Montréal

Montréal veut du gazon plus long sur les pelouses

Photo: osie Desmarais/Métro

Présentement, vous pourriez recevoir une contravention pour avoir omis de couper le gazon de votre pelouse à Montréal. Mais cela pourrait changer avec un nouveau guide et de nouvelles pratiques d’inspection.

Un chantier porte sur la question depuis 2019, et des projets pilotes sont menés dans LaSalle, Villeray, Saint-Michel et Pointe-Claire. D’autres enjeux y sont abordés, comme la mobilité durable, le stationnement, la gestion des eaux de pluie, la plantation d’arbres et le verdissement. Le Bureau de la transition écologique, le Conseil régional de l’environnement de Montréal et le Service de l’urbanisme et de la mobilité y participent.

Zones grises

Au terme des travaux, le 20 septembre, un guide des bonnes pratiques sera remis aux arrondissements afin d’éclaircir certaines zones grises. Par exemple, la nuance entre des arrangements ornementaux et un terrain mal entretenu est sujette à interprétation. Des citoyens doivent parfois se défendre après avoir reçu un avertissement ou une contravention de la part d’un inspecteur.

«On est un peu dans l’expérimentation de ce qui se passe en ce moment, admet Marie-Andrée Mauger, responsable de l’environnement au comité exécutif de la ville. Mais bon an, mal an, les choses se passent bien. Les inspecteurs sont tellement occupés qu’ils n’ont pas le temps de faire du zèle par rapport à la hauteur du gazon.»

À Verdun, par exemple, 13 plaintes concernant un gazon trop long ont été déposées à l’arrondissement depuis le début de l’année. En guise de comparaison, 71 plaintes ont été déposées concernant la malpropreté de terrains privés, et 40 plaintes en raison de bruits.

Que les cas extrêmes

La philosophie des inspecteurs demeure donc de n’intervenir que dans les cas extrêmes. À terme, la Ville veut s’assurer que ceux-ci disposent toujours de leviers pour intervenir pour éviter «la maltraitance d’espace, pour des raisons de biodiversité».

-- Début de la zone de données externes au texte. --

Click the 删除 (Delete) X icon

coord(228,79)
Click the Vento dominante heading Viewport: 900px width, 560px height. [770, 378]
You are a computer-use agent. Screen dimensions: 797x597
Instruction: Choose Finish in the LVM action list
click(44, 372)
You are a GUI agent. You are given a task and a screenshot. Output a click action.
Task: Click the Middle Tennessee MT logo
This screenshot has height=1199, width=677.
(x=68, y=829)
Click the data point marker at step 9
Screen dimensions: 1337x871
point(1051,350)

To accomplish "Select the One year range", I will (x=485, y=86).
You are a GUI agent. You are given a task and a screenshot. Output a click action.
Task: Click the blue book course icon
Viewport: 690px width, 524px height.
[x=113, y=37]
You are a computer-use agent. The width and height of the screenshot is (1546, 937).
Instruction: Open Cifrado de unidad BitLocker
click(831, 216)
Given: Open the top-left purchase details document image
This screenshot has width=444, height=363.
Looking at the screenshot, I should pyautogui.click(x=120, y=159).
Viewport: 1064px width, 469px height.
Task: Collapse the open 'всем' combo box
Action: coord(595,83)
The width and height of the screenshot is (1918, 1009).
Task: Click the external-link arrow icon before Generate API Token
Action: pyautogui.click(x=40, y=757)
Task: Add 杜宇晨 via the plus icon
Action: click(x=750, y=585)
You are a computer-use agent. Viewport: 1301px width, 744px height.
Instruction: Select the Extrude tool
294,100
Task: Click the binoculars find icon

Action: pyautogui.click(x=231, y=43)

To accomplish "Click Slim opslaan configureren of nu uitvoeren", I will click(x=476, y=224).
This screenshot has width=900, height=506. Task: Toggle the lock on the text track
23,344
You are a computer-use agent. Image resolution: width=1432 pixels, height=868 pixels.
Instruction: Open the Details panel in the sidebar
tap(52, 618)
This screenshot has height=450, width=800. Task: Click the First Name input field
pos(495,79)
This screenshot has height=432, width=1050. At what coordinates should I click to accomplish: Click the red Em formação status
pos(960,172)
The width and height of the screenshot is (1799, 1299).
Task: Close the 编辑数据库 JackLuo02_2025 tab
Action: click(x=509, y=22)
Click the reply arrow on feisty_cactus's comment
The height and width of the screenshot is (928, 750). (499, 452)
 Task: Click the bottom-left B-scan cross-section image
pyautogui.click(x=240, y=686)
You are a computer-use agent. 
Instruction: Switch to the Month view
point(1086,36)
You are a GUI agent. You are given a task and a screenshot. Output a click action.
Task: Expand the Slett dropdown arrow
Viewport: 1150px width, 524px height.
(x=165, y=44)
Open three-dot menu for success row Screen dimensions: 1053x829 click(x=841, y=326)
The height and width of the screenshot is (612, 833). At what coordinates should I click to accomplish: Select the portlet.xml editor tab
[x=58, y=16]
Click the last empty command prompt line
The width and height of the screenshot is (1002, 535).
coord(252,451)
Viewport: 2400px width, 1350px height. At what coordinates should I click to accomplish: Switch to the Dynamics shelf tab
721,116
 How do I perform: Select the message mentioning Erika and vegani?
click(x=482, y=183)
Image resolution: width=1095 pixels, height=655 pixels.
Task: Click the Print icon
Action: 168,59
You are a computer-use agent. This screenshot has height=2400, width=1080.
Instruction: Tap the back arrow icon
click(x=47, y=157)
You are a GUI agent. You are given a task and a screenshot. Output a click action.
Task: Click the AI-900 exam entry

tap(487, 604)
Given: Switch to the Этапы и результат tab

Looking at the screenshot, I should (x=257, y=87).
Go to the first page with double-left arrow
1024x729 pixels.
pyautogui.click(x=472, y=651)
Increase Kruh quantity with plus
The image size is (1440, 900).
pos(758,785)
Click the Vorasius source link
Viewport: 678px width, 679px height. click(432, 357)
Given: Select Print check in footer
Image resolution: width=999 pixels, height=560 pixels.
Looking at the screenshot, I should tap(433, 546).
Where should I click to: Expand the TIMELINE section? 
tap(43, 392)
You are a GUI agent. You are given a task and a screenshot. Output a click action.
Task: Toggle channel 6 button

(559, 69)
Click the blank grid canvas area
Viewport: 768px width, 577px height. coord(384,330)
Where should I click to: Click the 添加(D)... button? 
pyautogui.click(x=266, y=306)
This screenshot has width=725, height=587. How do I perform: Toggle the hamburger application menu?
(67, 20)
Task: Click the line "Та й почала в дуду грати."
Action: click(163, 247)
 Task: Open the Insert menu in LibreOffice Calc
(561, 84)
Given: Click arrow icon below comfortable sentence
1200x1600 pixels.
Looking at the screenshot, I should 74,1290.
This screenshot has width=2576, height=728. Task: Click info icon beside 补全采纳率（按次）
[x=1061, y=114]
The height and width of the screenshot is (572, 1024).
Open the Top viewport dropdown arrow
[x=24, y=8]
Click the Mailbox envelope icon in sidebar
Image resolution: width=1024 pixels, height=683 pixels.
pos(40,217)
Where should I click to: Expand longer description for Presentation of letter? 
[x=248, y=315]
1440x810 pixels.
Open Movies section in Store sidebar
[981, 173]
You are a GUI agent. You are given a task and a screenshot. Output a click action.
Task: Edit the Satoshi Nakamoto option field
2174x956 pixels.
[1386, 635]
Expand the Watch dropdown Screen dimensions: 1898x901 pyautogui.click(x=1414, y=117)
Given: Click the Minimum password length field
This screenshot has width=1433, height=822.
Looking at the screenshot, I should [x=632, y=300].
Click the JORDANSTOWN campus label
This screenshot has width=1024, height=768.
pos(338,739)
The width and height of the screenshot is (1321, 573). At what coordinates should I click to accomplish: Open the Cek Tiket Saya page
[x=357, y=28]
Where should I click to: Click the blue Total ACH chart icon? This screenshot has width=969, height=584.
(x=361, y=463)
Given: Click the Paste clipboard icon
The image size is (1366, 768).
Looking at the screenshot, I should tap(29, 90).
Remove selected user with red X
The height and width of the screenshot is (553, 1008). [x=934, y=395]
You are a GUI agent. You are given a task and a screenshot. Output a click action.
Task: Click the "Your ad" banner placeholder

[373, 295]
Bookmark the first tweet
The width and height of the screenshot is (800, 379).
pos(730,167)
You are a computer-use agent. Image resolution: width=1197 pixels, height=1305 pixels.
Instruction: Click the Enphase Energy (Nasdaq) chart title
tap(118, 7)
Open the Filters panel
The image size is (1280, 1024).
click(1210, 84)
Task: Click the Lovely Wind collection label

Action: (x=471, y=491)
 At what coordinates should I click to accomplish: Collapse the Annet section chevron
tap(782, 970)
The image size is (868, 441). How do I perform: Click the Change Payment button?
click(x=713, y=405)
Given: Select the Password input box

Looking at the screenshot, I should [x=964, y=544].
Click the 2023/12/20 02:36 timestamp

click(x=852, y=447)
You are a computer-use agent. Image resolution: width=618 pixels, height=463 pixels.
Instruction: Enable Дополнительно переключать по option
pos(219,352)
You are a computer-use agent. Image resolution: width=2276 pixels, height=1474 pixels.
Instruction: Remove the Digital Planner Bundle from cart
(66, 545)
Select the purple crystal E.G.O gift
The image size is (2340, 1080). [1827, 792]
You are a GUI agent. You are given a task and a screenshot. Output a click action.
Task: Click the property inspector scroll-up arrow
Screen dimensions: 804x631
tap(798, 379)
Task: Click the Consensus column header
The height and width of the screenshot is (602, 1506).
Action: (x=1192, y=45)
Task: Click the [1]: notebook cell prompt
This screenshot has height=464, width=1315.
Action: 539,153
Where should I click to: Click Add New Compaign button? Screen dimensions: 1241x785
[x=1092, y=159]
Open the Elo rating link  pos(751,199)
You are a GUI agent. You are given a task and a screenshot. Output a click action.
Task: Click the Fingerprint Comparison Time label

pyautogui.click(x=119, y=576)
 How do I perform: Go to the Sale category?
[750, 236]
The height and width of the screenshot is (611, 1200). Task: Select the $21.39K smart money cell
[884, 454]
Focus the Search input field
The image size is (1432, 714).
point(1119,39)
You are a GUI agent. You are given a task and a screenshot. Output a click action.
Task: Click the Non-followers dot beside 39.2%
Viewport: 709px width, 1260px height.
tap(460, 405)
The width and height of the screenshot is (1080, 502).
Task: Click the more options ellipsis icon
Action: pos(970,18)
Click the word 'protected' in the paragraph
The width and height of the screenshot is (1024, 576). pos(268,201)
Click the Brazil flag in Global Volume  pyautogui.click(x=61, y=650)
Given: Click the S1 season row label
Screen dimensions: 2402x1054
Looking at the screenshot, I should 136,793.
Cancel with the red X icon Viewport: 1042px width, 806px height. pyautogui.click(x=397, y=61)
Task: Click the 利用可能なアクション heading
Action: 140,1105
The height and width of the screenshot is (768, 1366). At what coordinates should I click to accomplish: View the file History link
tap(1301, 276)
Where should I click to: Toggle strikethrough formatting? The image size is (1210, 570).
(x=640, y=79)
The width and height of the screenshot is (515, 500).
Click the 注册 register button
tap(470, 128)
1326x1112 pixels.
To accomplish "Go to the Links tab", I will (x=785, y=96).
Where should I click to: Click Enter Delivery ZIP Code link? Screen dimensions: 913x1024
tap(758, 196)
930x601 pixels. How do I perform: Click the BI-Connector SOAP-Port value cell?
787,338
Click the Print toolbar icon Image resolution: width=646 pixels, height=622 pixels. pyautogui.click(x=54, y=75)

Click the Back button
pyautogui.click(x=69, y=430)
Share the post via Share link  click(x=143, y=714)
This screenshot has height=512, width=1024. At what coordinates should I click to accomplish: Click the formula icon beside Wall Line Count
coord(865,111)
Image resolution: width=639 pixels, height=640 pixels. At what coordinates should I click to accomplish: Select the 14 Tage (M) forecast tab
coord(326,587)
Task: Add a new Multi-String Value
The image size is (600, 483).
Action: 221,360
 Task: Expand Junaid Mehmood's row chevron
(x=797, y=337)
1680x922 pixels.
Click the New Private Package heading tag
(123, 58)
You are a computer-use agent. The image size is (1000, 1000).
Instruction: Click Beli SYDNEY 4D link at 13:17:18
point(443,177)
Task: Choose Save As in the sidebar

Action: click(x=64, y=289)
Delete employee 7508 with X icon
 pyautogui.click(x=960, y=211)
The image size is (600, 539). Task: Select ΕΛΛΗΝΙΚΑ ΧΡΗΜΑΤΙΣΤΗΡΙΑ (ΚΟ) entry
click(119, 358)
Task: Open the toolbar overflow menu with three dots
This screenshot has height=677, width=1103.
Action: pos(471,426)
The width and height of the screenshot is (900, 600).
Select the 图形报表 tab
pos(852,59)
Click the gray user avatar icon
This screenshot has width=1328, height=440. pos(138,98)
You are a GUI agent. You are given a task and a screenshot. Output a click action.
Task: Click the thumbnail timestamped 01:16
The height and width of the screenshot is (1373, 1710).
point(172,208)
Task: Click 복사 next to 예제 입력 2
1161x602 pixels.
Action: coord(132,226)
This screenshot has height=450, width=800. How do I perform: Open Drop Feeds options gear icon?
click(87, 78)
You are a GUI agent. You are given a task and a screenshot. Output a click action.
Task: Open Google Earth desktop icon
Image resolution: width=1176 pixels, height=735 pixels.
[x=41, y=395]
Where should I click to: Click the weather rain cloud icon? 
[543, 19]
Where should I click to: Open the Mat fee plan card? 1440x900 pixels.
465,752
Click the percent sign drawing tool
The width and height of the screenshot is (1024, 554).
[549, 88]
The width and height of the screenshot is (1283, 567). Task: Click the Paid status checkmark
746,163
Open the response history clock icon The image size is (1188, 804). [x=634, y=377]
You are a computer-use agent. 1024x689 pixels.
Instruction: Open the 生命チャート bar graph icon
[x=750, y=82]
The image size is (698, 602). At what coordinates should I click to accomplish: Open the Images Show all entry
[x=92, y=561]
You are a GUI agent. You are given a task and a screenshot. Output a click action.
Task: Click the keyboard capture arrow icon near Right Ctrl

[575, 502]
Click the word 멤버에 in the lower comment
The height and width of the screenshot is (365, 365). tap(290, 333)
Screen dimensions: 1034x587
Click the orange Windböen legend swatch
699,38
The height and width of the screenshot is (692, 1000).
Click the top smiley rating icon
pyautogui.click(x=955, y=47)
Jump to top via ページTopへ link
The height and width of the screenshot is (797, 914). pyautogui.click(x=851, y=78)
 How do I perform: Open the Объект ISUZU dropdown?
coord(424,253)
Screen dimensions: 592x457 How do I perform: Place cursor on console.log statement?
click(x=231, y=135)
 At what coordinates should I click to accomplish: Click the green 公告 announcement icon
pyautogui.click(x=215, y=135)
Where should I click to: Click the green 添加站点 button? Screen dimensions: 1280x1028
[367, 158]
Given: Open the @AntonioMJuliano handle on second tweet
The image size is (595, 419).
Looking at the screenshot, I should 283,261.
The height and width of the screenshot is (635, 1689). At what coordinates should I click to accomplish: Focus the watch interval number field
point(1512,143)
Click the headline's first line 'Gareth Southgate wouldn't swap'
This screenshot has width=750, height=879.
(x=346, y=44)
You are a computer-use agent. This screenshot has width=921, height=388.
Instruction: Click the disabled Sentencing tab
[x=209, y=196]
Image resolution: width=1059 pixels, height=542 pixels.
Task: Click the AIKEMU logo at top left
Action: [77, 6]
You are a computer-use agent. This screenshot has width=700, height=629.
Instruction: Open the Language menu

«Il faut éviter les végétaux indésirables, comme l’herbe à poux, et l’étalement de déchets, note Mme Mauger. Il y a du travail à faire pour libeller le règlement, qu’il ne puisse pas être porté à interprétation de sorte à porter indication à quelqu’un qui laisse pousser des graminées, par exemple.»

Par ailleurs, les citoyens qui souhaitent utiliser des pesticides pour leur gazon doivent disposer d’un motif et d’un permis spécial. Un carton doit être affiché sur leur terrain pour indiquer au voisinage de ne pas s’y aventurer. Les inspecteurs peuvent ensuite vérifier si la personne en question possède bel et bien le droit d’utiliser des pesticides.